Data listing:
********************
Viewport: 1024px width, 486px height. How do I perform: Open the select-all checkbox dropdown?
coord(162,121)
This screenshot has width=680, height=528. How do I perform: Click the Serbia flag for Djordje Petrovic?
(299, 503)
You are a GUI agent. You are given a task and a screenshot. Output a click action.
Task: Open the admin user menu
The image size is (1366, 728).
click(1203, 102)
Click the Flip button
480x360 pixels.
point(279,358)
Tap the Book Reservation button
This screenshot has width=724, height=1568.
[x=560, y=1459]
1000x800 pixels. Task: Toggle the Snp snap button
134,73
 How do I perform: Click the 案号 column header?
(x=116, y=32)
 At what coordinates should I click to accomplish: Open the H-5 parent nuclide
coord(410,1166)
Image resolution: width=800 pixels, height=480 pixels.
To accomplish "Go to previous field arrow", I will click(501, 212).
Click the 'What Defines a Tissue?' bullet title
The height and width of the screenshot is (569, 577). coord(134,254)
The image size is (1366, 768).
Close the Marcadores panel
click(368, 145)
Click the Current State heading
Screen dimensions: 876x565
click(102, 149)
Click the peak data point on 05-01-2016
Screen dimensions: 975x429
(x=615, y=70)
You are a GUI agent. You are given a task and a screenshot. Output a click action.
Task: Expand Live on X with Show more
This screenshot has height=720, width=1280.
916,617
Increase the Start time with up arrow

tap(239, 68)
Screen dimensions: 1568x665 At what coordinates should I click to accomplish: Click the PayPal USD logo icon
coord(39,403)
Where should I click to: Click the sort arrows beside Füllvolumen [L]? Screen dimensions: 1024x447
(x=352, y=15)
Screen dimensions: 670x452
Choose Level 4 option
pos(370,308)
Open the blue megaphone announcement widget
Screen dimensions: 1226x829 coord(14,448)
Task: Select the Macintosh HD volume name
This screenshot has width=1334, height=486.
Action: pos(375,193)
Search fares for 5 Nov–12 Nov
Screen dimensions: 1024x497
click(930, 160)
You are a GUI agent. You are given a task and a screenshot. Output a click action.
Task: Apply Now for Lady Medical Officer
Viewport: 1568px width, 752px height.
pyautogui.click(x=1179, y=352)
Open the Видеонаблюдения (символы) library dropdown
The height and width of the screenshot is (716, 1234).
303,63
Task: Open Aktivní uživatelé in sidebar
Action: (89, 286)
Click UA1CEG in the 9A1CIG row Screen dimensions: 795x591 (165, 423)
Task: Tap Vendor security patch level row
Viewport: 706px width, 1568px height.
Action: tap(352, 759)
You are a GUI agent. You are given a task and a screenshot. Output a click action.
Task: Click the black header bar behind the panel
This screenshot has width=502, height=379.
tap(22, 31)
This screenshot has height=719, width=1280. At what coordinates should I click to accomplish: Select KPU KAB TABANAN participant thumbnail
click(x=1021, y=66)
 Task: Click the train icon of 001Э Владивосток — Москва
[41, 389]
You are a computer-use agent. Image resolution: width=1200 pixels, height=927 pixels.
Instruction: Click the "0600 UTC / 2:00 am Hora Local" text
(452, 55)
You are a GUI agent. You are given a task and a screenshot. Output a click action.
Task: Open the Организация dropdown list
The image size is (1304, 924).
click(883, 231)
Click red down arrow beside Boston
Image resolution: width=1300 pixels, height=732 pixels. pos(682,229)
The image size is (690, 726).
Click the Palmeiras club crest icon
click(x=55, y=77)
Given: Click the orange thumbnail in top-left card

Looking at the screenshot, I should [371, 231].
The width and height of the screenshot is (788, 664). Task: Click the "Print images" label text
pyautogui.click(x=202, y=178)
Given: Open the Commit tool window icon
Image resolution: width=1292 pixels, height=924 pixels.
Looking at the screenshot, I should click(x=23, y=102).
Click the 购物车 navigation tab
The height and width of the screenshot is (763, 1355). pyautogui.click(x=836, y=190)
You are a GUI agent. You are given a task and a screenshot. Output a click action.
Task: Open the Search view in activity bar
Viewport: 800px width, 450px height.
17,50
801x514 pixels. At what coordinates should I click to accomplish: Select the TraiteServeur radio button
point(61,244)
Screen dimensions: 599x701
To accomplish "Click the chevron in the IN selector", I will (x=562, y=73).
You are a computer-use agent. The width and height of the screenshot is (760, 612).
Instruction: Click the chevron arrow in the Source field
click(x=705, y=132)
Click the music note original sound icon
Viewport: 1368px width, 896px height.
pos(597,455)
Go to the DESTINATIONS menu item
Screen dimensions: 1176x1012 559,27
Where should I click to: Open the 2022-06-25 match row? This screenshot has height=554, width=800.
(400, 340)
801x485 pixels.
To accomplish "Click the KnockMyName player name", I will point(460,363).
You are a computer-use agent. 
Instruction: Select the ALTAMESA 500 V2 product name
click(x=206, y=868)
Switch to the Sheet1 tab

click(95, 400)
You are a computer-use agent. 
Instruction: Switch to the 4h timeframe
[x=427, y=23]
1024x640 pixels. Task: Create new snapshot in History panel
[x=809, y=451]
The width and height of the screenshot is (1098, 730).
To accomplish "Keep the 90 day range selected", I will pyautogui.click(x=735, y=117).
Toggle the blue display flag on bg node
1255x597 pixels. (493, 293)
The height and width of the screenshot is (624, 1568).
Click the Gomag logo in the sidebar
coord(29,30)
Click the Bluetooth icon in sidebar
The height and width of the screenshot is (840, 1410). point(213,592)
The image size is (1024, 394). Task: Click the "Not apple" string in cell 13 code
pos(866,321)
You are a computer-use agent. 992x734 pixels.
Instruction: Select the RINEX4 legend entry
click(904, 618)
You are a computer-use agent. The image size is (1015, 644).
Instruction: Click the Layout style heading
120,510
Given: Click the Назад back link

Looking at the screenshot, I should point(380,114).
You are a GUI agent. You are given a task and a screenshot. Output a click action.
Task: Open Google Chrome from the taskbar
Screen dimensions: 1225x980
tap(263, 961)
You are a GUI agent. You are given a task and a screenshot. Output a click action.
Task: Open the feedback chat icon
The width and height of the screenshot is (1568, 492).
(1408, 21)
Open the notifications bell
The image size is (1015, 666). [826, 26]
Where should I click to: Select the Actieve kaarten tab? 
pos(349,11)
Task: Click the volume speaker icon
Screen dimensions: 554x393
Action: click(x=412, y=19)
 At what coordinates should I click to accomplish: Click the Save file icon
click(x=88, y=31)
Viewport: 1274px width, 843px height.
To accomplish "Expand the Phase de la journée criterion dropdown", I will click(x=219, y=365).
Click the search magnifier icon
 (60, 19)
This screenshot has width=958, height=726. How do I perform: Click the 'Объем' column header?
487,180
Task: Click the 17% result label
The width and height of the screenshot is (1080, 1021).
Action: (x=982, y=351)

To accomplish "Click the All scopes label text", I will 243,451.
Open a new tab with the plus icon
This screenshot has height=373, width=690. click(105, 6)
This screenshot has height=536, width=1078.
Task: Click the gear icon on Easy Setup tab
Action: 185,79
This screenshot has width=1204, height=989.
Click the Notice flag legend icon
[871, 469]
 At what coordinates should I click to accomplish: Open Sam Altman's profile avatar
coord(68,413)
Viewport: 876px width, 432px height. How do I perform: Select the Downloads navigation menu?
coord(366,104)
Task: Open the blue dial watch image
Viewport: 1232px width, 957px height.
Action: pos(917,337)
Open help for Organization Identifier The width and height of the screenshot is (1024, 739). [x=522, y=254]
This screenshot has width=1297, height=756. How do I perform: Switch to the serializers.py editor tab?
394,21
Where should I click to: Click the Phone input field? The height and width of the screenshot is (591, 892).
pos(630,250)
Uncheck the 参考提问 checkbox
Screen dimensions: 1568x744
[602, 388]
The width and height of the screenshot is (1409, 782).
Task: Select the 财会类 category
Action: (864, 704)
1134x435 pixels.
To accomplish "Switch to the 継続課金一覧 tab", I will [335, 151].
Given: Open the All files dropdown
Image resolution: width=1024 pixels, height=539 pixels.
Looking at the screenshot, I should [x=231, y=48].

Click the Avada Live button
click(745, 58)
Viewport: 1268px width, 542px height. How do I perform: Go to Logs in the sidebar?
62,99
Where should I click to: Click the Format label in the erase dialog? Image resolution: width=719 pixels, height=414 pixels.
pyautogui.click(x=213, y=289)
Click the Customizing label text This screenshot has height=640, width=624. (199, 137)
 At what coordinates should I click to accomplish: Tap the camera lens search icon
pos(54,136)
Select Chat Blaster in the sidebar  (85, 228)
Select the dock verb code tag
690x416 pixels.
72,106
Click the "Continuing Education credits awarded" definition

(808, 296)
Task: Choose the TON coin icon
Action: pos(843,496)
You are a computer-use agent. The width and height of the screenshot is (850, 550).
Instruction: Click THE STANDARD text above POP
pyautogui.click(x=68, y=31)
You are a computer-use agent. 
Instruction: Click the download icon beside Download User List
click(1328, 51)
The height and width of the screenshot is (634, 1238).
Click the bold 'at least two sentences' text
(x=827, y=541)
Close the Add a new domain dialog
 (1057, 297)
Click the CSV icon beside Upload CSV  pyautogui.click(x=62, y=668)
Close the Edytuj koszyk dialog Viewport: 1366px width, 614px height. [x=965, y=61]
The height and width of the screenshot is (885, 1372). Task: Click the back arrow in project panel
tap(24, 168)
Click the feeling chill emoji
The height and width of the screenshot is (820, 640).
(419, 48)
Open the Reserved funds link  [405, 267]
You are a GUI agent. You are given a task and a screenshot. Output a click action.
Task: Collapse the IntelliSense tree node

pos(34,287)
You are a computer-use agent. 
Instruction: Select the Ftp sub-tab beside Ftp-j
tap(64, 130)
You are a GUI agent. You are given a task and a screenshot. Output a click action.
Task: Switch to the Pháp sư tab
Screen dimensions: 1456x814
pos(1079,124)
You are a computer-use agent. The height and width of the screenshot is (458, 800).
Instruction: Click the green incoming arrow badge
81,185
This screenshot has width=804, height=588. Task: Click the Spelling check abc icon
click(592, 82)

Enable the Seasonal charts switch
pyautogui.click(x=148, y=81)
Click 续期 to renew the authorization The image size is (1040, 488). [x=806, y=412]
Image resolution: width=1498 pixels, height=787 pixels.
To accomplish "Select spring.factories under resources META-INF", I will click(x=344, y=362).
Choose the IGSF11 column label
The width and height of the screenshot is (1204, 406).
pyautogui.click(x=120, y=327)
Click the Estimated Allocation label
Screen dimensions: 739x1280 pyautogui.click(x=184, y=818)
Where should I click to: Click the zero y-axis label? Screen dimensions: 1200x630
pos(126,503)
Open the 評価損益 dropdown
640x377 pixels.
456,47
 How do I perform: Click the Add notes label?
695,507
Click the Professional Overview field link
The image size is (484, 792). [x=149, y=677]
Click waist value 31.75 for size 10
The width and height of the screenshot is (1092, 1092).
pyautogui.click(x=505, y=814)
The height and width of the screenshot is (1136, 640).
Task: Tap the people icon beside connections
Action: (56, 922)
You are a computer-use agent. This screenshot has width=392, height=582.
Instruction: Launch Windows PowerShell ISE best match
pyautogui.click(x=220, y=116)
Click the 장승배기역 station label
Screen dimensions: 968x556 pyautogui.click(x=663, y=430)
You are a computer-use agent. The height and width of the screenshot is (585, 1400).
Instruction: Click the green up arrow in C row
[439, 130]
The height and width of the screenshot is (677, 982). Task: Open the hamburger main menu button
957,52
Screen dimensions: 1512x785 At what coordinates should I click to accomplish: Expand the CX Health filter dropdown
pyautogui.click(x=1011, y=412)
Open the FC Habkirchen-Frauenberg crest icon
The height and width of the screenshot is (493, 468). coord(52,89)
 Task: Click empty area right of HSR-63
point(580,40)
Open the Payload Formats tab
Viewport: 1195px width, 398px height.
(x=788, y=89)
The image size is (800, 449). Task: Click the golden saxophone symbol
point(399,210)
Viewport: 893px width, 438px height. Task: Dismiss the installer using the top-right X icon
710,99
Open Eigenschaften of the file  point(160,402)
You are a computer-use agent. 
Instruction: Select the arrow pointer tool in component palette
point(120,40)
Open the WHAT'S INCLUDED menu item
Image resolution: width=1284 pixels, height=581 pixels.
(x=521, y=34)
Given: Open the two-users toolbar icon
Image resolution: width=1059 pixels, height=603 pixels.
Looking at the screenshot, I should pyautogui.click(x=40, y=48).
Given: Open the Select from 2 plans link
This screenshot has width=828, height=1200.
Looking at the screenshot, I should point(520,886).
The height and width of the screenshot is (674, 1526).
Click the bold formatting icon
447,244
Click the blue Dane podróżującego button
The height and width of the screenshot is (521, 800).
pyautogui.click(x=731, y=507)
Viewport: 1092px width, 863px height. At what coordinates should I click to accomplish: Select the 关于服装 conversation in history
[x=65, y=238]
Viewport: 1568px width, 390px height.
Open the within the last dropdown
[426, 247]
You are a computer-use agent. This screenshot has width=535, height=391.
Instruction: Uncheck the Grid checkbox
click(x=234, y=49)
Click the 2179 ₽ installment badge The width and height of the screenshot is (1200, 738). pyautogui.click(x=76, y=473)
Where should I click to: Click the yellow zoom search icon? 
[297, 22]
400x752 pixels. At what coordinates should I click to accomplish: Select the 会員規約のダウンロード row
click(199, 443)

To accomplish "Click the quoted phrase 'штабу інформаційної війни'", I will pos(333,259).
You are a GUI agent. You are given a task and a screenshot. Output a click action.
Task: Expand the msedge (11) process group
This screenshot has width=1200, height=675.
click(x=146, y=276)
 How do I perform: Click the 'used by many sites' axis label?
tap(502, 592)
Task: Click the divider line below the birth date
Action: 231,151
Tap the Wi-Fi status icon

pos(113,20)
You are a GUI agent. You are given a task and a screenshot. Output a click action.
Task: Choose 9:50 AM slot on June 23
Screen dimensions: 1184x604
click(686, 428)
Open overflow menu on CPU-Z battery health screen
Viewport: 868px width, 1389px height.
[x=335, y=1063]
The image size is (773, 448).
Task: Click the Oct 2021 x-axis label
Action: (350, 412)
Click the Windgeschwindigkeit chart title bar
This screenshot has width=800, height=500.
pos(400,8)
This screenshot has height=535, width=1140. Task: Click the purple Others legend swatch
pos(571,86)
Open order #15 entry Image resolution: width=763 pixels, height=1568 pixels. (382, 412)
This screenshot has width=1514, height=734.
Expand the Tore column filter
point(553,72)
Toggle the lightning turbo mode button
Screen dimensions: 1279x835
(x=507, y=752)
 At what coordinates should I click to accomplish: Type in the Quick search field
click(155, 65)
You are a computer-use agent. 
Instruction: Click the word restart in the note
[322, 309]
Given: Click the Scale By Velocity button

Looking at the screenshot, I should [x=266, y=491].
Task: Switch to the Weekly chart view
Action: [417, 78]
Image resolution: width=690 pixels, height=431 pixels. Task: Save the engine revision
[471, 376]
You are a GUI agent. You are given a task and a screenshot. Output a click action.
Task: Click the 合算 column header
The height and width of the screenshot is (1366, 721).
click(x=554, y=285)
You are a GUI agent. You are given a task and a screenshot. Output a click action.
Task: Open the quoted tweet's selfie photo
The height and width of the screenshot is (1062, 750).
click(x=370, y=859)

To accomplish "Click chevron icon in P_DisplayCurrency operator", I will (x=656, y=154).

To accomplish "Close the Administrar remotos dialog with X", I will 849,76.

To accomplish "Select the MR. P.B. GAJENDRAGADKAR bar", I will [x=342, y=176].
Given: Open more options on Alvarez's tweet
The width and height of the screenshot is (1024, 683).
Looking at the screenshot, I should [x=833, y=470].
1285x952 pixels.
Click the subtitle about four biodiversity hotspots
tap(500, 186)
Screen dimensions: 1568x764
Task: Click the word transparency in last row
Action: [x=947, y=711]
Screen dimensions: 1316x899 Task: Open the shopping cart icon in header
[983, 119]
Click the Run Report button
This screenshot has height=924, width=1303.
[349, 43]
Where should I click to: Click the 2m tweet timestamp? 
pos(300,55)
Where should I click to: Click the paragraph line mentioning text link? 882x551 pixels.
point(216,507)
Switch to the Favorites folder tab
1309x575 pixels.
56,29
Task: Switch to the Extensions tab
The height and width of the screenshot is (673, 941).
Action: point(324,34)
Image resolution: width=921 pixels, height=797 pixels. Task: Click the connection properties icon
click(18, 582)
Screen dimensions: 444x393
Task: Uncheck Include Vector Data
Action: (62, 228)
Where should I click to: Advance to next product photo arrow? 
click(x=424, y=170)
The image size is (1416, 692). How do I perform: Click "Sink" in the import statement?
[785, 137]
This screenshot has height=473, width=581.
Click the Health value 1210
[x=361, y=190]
********************
Task brief: Above are the records. Copy the lines beginning at the one that has "This screenshot has width=1200, height=675." and ending with the one that has "Open overflow menu", unchanged.

Solution for this problem:
This screenshot has width=1200, height=675.
click(x=146, y=276)
 How do I perform: Click the 'used by many sites' axis label?
tap(502, 592)
Task: Click the divider line below the birth date
Action: 231,151
Tap the Wi-Fi status icon

pos(113,20)
You are a GUI agent. You are given a task and a screenshot. Output a click action.
Task: Choose 9:50 AM slot on June 23
Screen dimensions: 1184x604
click(686, 428)
Open overflow menu on CPU-Z battery health screen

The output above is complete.